How does the healthcare business mix with the business of healthcare?

Remember when using language correctly while speaking and writing provided a common ground for understanding?  I write what I mean.  Nothing I ever wrote will be used as eleventh grade English Lit class assignment to ferret out my intent.  A few responded to the my discussion questioning if I felt involving business people in reform meant giving them carte blanche to mess in areas where they have no expertise.  I wouldn’t recommend that any more than I would recommend involving its reverse.

I am not a clinician or medical professional, don’t intent to be, don’t play one on TV.  I have not offered, nor will I offer my opinion on anything medical.  There will be no critiquing of who should be seen, what procedure should be performed, how to perform them better, or is entitled to what.  That’s all outside my pay grade.  If I cross that boundary, do us both a favor and take away my crayons.

That said; let met share what I think is being left out of the discussion about EHR and reform, a topic some treat as an unspoken side issue.  It’s almost as though this is the black sheep of reform, the part of the rug we want to sweep under the carpet—how’s that for mixing a metaphor?  There are those who think of healthcare as a business, those who begrudgingly think of it as a business, and those who never will.

Those at both extremes have contributed to healthcare’s present circumstances and an ill-managed rush to change.  Those in the business only camp, instead of making healthcare more effective have opted to make it more efficient, cutting costs by cutting jobs, and services.  The payors have added to the ineffectiveness by managing to the price of their stock instead of the public trust—these need not be mutually exclusive.

Effectiveness is all about quality, efficiency is all about speed.  Poor business leadership has helped some hospitals do a lot of ineffective things very quickly, but not well.  I’ve never met an executive who didn’t know how to cut costs—it doesn’t take a village to raise a cost slasher.  I, like you, have met very few who know how to increase revenues or increase quality.

Then there are those who will never see healthcare as a business, yet some of them hold senior business positions, positions which call upon expertise they do not have or do not find particularly necessary.  Just as business people shouldn’t perform open heart surgery, there are some better suited to medicine than to IT or P&Ls.  Curiously, those words are not mine; they were told to me by healthcare executives, some with MDs and PhDs.
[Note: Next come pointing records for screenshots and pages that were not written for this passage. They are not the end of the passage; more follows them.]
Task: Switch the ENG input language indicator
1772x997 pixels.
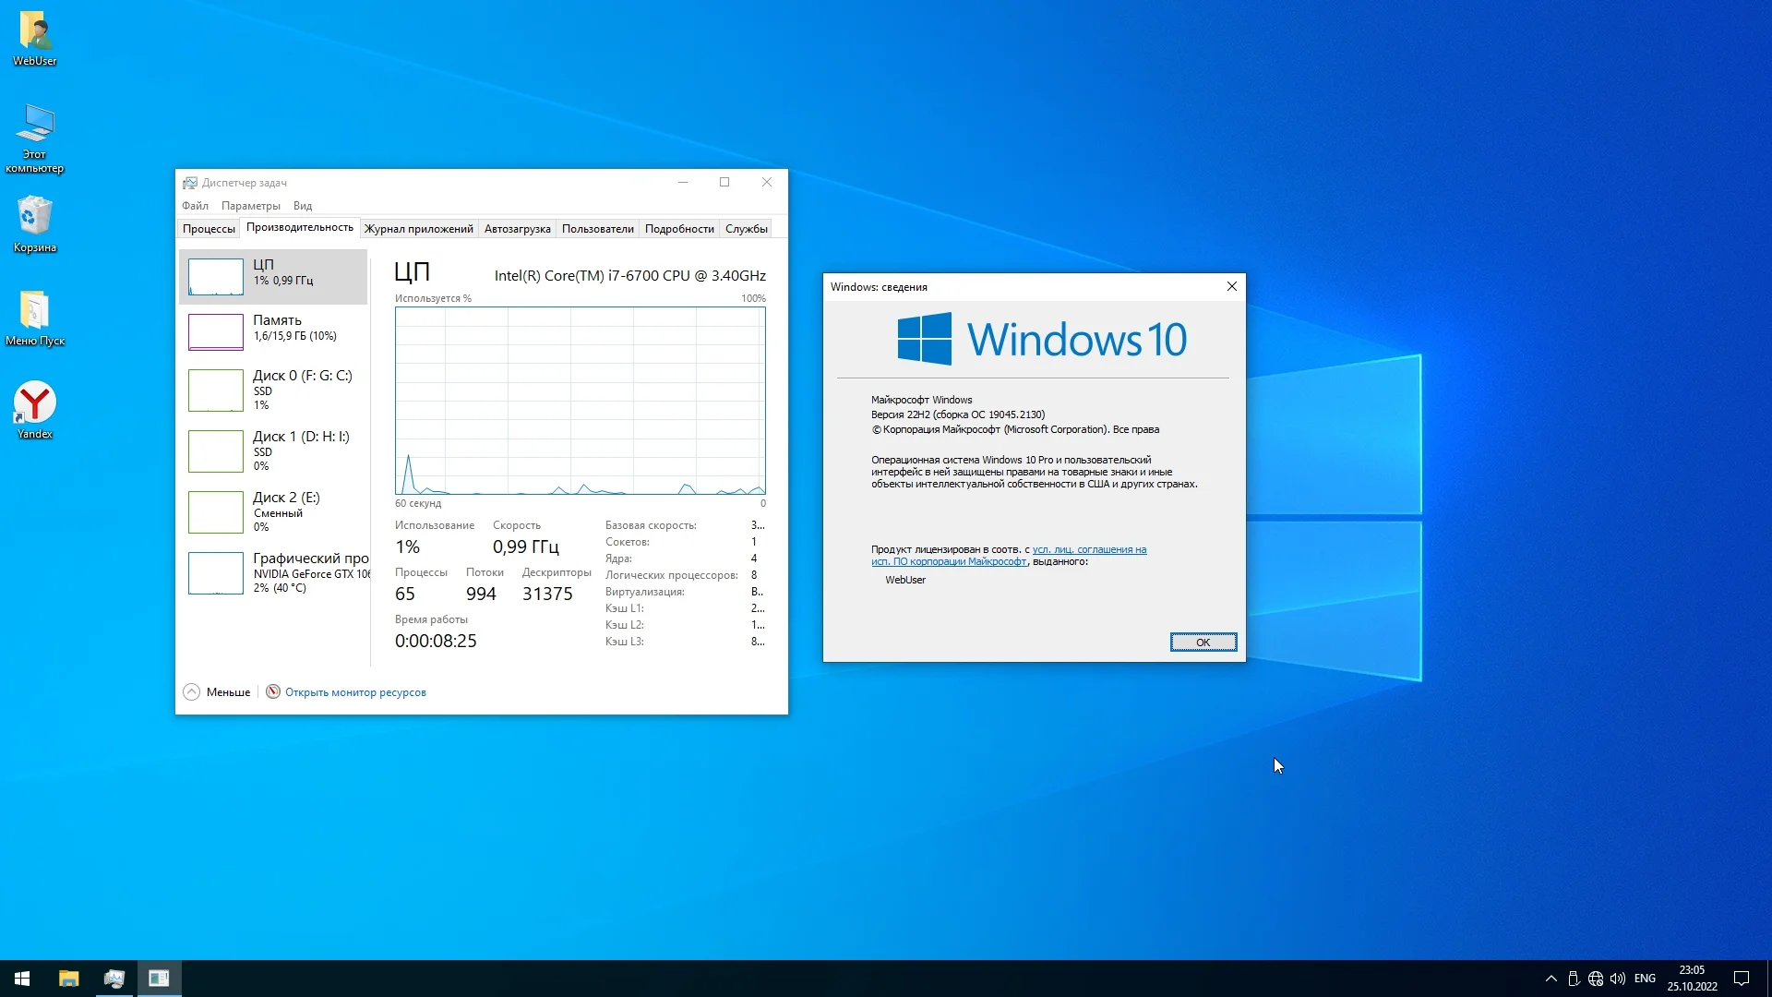Action: (x=1645, y=979)
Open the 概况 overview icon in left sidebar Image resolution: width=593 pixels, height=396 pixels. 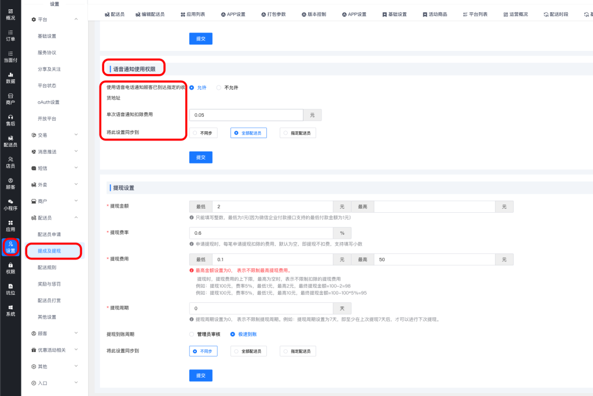[10, 14]
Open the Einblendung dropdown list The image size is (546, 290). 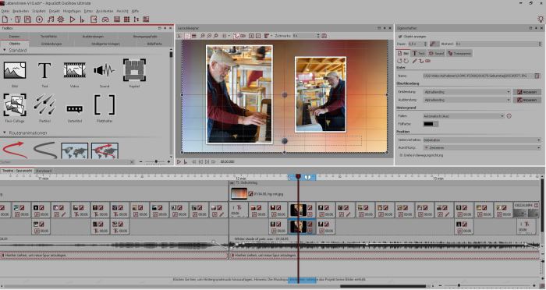tap(466, 92)
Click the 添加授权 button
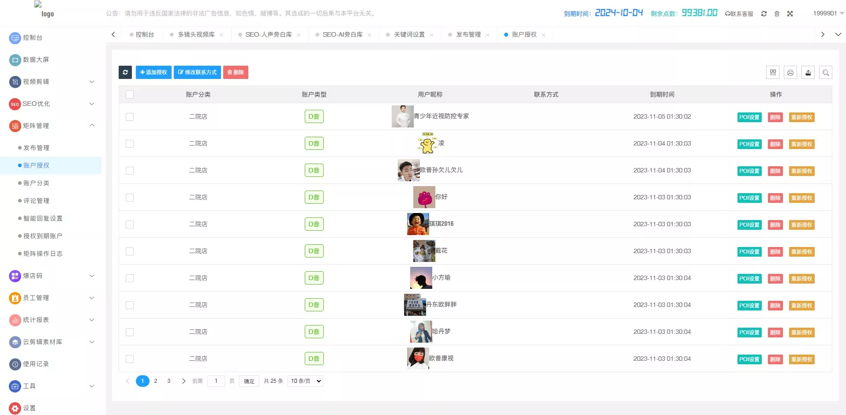Viewport: 846px width, 415px height. (153, 72)
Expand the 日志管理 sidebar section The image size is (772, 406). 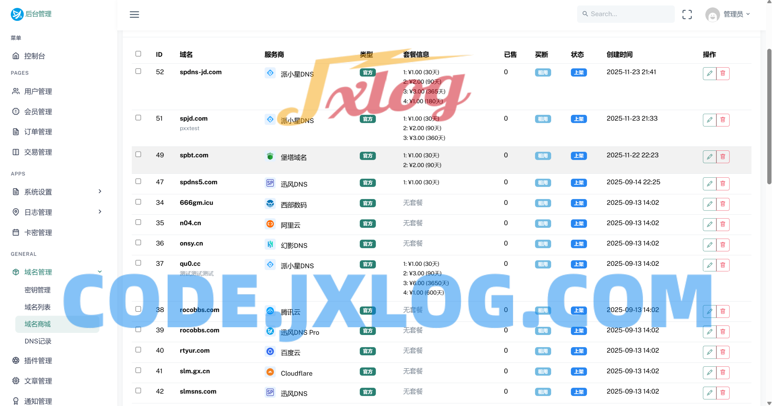(100, 212)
The healthcare business is uniquely intertwined with the healthcare mission.  Should it be subservient?  That is a question better answered by the ethicists than by me.  I conclude that there are ways to make the business better that will make the mission.  That’s what I look to uncover.

Can EHR be used to improve healthcare?  It depends.  If properly planned and executed, yes.  If done simply in the belief that all things automated are better than those that are manual, no.

Think about a hospital you know well.  How many human resource departments does it have?  Registration?  Payroll?  IT?  What else is duplicated?  How many duplicate departments are required?  Can duplication be removed without simultaneously harming the business or clinical side?  If done correctly.

I think much can be done to improve the healthcare business without impeding the business of healthcare.  To me, that is the part of the mission with which reform should come to grips.